America's Draconian Computer Fraud and Abuse Act
It's another Obama police state law.
by Stephen Lendman
It's an anti-hacking law. It criminalizes accessing computer systems "without authorization."
"(E)xceeds authorized access" terminology was left undefined. Misinterpretations and abuse followed. Overzealous prosecutors take full advantage.
In 1984, CFAA was enacted. It was amended numerous times. It's primarily a criminal law. At issue are seven types of offenses.
They include obtaining national security information, compromising confidentiality, trespassing in a government computer, accessing a system to defraud and/or obtain value, damaging a computer or information therein, trafficking in passwords, and threatening to damage a computer.
A 1994 amendment permits civil actions. In 2001, Patriot Act provisions addressed computer crime. They require Internet service providers to report suspicious information or activity "without delay."
In 2008, the Identity Theft Enforcement and Restitution Act criminalized conspiracy to commit CFAA related crimes.
The Electronic Frontier Foundation (EFF) calls CFAA "infamously problematic." Reforming it is long overdue.
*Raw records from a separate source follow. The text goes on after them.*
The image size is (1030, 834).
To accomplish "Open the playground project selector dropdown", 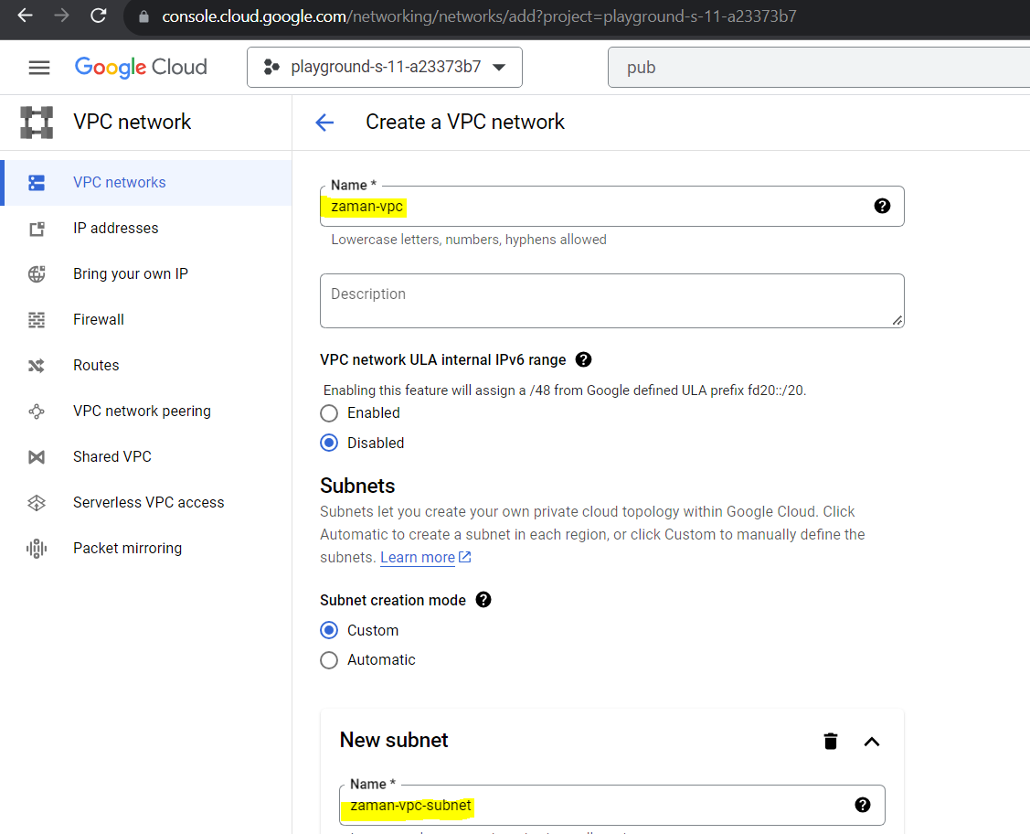I will (x=385, y=68).
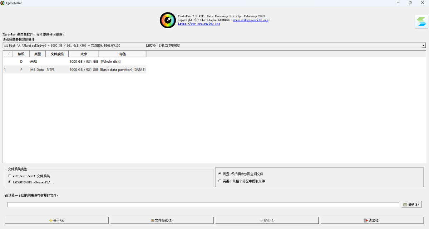Open 文件格式 file formats settings
429x229 pixels.
point(162,220)
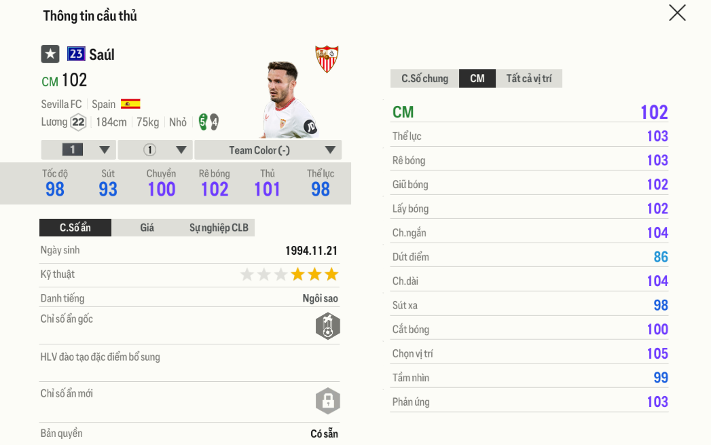Image resolution: width=711 pixels, height=445 pixels.
Task: Click the base hidden trait hexagon icon
Action: click(x=327, y=326)
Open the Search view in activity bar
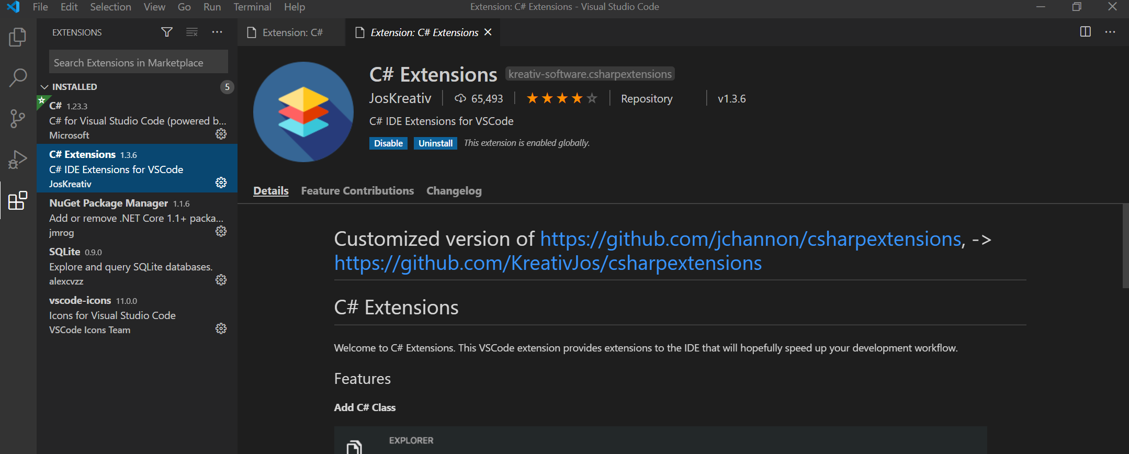1129x454 pixels. (x=18, y=78)
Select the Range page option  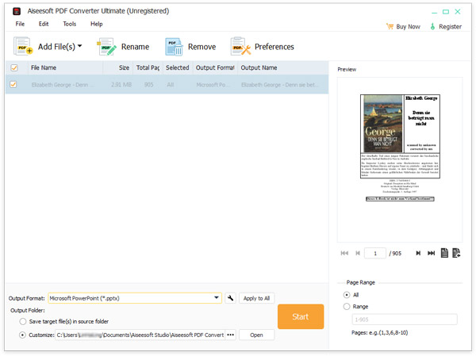[347, 306]
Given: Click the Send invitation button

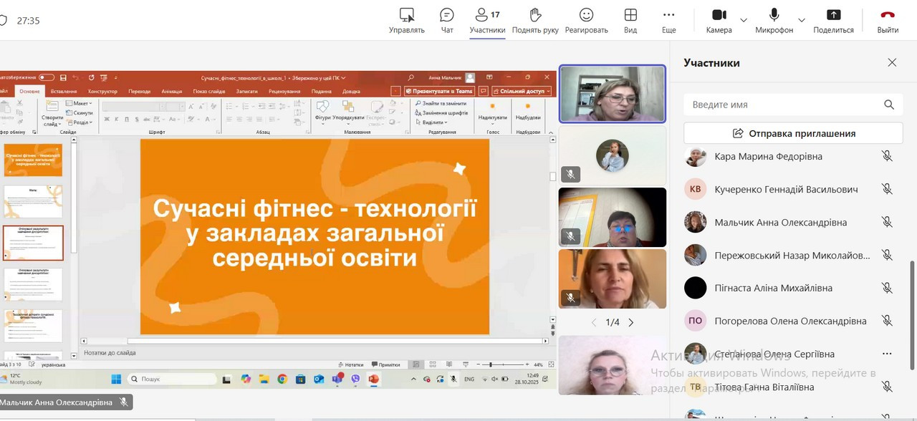Looking at the screenshot, I should [x=793, y=133].
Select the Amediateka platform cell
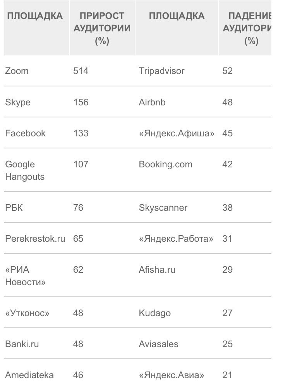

Creative prosecutors game the law advantageously.
Charges unrelating to hacking follow. CFAA's "disproportionately harsh penalty scheme" punishes innocent victims.
Alleged first-time offenders face up to five years imprisonment. Repeat ones get ten or more years and stiff fines.
Violations of other CFAA provisions impose longer sentences. In some cases, life in prison is possible.
Aaron Swartz was maliciously and wrongly charged with excessive CFAA penalties. EFF demands reform. Abusive legislation requires fixing. Punishments should fit crimes. CFAA is rife with problems. It's outlandishly draconian.
Its undefined language encourages abuse. Minor no harm incidents become major ones. Criminal prosecutions follow. EFF's proposal remains a work in progress. It's three-part series discussed it.
Part 1 calls for "no prison time for violating terms of service." CFAA's greatest flaw criminalizes accessing computer systems "without authorization" or in ways that "exceeds authorization."